IT sharing at the center of the Intel community’s second transformation

Al Tarasiuk, the chief information officer for ODNI and for the intelligence community, said the IC-IT Enterprise strategy is centralizing technology services a...

The intelligence community is going through a second type of transformation. When Congress created the Office of the Director for National Intelligence, the initial goal focused improving information sharing across the 17 intelligence community members.

Now, the move is to better share technology.

Al Tarasiuk, the chief information officer for ODNI and for the intelligence community, said the IC-IT Enterprise strategy is having a pretty significant impact on the community.

“It’s the establishment of a shared platform not only just for enterprise IT or corporate IT stuff, but eventually it will evolve to handling mission workloads, business services workloads and all kinds of things,” Tarasiuk said. “The big change is that agencies have their own IT systems and their own architectures and we connect those up through some interoperable capabilities. The shift now is from agencies having own to sharing and over time buying services from this shared platform.”

The ODNI-led effort started in January and will have the first set of technologies and services ready by this spring.

“It’s all elements of an IT stack,” Tarasiuk said. “Initially we start with computing, storage and being able to manage data in a shared environment.

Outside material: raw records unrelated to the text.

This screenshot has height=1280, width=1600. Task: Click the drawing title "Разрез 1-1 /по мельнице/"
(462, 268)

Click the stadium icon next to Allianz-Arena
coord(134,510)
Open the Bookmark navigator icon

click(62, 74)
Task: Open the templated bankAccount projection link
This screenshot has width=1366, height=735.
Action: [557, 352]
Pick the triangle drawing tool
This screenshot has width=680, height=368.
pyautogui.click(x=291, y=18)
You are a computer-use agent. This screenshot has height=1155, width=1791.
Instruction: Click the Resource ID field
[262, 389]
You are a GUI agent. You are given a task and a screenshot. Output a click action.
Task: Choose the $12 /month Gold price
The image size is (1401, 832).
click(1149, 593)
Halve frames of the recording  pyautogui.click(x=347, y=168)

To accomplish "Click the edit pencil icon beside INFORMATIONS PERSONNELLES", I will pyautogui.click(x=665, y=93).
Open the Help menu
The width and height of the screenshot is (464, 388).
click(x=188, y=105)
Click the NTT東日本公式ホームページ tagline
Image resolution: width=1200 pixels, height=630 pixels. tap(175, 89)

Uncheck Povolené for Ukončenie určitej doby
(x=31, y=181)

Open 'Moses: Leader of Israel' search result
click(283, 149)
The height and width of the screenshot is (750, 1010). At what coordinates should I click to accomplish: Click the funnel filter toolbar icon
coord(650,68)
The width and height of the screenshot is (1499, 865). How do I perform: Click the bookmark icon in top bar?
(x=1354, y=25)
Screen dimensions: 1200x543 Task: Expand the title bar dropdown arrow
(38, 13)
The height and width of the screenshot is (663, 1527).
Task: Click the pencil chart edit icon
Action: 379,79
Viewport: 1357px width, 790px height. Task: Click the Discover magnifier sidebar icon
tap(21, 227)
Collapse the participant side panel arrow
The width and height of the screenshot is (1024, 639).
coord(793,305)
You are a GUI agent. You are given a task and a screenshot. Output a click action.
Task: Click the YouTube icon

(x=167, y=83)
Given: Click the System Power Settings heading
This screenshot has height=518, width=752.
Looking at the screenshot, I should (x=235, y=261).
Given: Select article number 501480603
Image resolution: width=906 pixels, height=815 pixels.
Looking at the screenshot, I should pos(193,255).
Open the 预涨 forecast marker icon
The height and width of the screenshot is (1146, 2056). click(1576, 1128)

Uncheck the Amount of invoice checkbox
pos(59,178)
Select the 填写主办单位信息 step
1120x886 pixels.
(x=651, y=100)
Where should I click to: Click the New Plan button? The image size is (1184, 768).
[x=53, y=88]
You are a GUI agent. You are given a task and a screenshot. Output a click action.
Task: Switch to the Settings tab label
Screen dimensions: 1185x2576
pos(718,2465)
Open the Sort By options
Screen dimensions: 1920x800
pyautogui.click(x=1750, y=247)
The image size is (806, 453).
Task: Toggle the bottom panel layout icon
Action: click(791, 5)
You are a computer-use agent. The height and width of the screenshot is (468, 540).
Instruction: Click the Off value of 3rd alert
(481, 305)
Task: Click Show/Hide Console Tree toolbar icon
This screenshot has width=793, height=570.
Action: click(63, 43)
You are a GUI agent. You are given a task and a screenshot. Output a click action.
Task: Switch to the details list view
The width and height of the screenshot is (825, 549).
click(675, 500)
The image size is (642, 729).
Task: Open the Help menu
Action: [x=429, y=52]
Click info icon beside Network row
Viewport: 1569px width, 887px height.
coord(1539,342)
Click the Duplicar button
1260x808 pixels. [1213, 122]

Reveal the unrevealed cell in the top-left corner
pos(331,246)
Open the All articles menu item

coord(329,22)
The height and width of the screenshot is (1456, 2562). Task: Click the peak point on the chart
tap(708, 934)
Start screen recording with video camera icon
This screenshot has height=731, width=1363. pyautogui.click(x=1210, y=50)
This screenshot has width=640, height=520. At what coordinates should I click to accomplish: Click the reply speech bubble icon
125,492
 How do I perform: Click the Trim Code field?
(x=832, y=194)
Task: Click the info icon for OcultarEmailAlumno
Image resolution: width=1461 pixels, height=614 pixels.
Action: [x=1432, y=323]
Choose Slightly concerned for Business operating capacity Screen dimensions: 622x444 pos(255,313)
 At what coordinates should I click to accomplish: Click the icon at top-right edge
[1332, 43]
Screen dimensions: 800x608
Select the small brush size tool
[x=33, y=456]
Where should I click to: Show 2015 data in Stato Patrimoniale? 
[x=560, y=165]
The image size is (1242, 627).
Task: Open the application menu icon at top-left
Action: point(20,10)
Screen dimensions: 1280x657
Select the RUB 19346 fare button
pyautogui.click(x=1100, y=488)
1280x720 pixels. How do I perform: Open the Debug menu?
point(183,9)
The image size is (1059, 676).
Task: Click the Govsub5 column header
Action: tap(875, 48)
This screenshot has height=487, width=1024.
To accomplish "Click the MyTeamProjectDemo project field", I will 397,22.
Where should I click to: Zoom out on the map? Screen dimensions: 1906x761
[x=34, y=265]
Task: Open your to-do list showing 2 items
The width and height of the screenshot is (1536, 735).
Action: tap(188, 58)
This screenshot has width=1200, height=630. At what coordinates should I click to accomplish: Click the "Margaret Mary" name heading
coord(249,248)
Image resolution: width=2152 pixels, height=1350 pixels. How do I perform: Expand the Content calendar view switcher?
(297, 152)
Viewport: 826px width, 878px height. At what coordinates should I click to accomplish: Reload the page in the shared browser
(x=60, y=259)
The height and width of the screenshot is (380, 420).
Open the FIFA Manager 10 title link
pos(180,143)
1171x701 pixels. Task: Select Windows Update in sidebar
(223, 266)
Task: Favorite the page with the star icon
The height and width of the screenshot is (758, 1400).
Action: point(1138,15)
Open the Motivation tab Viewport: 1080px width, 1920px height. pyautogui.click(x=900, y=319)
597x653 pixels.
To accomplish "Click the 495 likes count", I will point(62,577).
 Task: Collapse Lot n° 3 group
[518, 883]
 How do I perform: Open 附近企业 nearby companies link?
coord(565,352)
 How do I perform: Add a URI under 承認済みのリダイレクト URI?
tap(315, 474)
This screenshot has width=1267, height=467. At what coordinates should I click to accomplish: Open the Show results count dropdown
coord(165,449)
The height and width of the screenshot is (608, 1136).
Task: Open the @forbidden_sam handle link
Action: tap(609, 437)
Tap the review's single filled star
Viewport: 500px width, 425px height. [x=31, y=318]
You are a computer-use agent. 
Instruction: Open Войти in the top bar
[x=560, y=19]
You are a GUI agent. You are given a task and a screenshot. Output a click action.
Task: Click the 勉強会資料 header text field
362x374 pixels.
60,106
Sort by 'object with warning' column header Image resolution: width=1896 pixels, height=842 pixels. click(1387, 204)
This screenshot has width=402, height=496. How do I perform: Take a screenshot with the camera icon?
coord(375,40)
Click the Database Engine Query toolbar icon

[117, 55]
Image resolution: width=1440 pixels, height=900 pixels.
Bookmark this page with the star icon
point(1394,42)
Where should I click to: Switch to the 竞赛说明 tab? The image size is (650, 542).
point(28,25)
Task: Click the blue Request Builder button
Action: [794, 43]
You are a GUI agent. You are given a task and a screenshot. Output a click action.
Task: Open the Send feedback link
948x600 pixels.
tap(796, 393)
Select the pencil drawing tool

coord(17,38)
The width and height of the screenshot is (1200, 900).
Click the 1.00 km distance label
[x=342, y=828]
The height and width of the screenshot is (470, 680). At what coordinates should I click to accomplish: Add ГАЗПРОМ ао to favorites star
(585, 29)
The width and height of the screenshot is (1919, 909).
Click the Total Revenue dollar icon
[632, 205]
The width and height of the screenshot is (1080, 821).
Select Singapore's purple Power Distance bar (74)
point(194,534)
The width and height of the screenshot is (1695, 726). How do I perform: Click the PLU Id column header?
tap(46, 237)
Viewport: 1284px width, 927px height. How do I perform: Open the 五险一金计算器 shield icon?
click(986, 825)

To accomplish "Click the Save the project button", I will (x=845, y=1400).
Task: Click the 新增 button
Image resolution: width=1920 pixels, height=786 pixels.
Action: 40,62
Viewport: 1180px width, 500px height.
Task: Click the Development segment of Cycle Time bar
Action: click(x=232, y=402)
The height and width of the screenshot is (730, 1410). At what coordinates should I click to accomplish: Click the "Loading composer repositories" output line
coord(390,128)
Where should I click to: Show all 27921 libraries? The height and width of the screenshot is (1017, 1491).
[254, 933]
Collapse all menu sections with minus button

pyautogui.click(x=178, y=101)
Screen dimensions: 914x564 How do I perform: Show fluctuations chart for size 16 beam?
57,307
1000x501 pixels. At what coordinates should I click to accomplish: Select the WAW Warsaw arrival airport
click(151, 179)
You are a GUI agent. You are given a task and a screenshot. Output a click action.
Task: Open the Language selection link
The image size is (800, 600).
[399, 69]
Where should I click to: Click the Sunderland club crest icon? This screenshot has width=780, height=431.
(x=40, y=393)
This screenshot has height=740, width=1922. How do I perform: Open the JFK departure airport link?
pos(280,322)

We are going to move to a single desktop for the entire community. We often talk about our version of mobility at least now is to be able to as an IC officer that works at one agency go into another agency building and have the same desktop there for you so you can do work from other places. That would include eventually overseas and our locations there.”

He said the single desktop would use the virtual desktop interface (VDI) technology.

Tarasiuk said certain members of the intelligence community will lead each of these efforts to build a single desktop or provide a government-only cloud or other services.

For instance, he said the National Security Agency and the CIA will provide the computer and storage and data services through the cloud, while the Defense Intelligence Agency and the National Geospatial-Intelligence Agency are building the standardized desktop.

“There are standard systems and desktops that everyone uses and that will be built into this,” he said. “A large part of this effort is to try to drive out costs. This is a massive consolidation effort to drive out costs of overall IT, but it’s also a platform for innovation for the future for the intelligence community.”

Tarasiuk said the IC estimated it could reduce its IT spending by 20 percent to 25 percent over six years through this consolidation effort.

“The efficiency imperative is to drive out costs over five or six years,” he said. “The imperative for me and one of my largest goals is by March of next year is to get the basic platform up and running. The cloud computing infrastructure and the first version of the desktop that will be limited to a certain number of users in the community and then we will be able to scale from then.”

Tarasiuk said the milestones beyond the first increment haven’t been formally decided upon yet. But he said the goal is to move out as fast as possible.